Minimum Hamming Distance Distribution in a Random Subset of Binary Vectors+

Question

Select $K$ random binary vectors $Y_i$ of length $m$ uniformly at random.

Let the following collection of random variables be defined: $X_{i,j}=w(Y_i \oplus Y_j)$ where $w(\cdot)$ denotes the Hamming weight of a binary vector, i.e., the number of the nonzero coordinates in its argument. Define $D_{min}(Y_1,\ldots,Y_K)$ as the smallest of the $X_{i,j}$ for $i \neq j.$

Thus we have $n=C(K,2)=K(K-1)/2$ non-independent random variables $X_{i,j}$ with support {$0,1,\ldots,m$} and individual distribution $Bin(m,1/2)$. It seems to me that the random variables $X_{i,j}$ will be $s$-wise negatively correlated (for $s$ large enough) if distances between pairs chosen from a subcollection of $Y_{i_1},Y_{i_2},\ldots,Y_{i_v}$ where ($v < K$) tincreases then the distances between $Y_{i_j}$ and the remaining vectors will tend to decrease. Take $s=v+1.$

It is possible to get a bound on the following quantity. Fix $w$ an integer less than $m/2.$ The Hamming sphere of radius w has "volume", i.e., contains $V_w(m)=\sum_{s=0}^w C(m,s)$ vectors and we approximately have to first order in the exponent $$ V_w(m) =2^{m H((w+1)/2)} $$ where $H(\cdot)$ is the binary entropy function. Then, for a random uniform choice of the $Y_i$ for $i=1,2,\ldots,K$ it is clear that if the Hamming spheres centred at these vectors are disjoint then the minimum distance is at least $2w+1$ thus $Pr[D_{min} \geq 2 w+1] \leq \frac{(2^m-V)}{2^m}\frac{ (2^m-2 V) }{2^m} \cdots\frac{ (2^m - (K-1)V)}{ 2^{m}}$

where $V=V_w(m).$ This means that, by replacing each fraction of the form $(1-x)$ by $exp(-x)$ where $x >0$ but small, we get the approximate upper bound $Pr[ D_{min} \geq 2w+1] \leq exp\left[-K(K-1)V^2/(2^{m+1} \right]$ which then expresses this upper bound in terms of the entropy function, which is nice. Unfortunately this upper bound is quite loose.
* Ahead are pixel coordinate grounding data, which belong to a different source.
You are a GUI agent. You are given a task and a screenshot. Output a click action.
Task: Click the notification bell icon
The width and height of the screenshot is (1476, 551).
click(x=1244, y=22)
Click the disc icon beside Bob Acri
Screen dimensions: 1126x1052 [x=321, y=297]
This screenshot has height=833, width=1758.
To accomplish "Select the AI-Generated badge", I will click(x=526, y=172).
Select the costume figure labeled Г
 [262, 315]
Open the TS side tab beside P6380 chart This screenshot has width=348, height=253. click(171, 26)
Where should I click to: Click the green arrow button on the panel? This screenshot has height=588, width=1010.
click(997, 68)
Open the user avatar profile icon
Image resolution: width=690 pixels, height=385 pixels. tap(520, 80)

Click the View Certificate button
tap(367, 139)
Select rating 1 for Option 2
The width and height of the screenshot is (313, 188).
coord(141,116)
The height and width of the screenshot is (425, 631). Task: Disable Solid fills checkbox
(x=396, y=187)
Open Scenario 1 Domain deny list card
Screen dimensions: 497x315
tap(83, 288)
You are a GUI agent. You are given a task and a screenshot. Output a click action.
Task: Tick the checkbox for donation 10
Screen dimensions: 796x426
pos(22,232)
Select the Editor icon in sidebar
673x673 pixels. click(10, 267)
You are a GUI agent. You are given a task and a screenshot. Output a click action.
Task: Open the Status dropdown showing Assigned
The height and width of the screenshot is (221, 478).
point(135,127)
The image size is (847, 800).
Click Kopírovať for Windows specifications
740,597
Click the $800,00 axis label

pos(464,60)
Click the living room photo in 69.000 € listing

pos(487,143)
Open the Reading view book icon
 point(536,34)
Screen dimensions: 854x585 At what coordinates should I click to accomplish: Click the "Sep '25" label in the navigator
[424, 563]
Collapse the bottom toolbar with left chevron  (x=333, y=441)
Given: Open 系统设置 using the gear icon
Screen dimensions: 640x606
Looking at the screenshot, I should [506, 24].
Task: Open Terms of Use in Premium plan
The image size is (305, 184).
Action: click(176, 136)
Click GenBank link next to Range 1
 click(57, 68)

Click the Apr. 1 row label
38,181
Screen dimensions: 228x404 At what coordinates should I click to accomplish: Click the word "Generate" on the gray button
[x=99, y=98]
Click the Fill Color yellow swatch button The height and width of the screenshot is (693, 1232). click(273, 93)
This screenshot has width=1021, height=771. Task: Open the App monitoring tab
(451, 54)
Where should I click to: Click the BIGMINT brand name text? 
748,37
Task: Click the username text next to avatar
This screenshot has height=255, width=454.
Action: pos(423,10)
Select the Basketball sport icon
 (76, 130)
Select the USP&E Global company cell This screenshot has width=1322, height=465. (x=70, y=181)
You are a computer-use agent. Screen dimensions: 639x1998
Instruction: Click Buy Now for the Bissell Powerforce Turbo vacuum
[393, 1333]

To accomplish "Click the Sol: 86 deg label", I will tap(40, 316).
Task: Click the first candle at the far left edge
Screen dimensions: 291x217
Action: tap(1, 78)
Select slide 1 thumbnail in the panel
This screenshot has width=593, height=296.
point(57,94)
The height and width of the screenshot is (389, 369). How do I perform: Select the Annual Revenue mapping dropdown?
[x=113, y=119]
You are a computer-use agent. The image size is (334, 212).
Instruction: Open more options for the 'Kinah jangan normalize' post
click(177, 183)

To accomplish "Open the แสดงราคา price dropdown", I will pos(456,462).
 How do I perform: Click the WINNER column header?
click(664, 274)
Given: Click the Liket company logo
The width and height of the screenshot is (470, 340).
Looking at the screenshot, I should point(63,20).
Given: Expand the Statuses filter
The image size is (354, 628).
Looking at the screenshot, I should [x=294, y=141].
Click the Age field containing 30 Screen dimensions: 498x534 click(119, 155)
I will be happy with any pointers to literature or any other suggestions.

Answer 1

Here is a direct application of Theorem 21 from Gabor Lugosi's concentration of measure notes. Your $Y_i$ corresponds to his $X_{i,1}^m$ and your $X_{i,j}$ to his $d(X_{i,1}^m, X_{j,1}^m)$. Take his $A$ to be your $\{X_{i,j}\}_{i \neq j}$. The birthday problem gives the probability that any two of the $Y_i$ are exactly the same. That is: $$\mathbb{P}(0^m \in A) = \mathbb{P}\left(\left\{X_{i,j} = 0^m : i \neq j\right\}\right) = \mathrm{(omitted\ for\ simplicity)} $$ Now your $D_{min}$ corresponds to his $d(0^m,A)$. By the Theorem, for any $t > 0$, $$\mathbb{P}\left(D_{min} \geq t + \sqrt{\frac{m}{2} \mathrm{log}\frac{1}{\mathbb{P}(0^m \in A)}}\right) \leq e^{-2t^2/m}.$$ This bound may be OK for your needs. If it isn't, see Lugosi's discussion of Talagrand's convex distance inequality, which is a big improvement.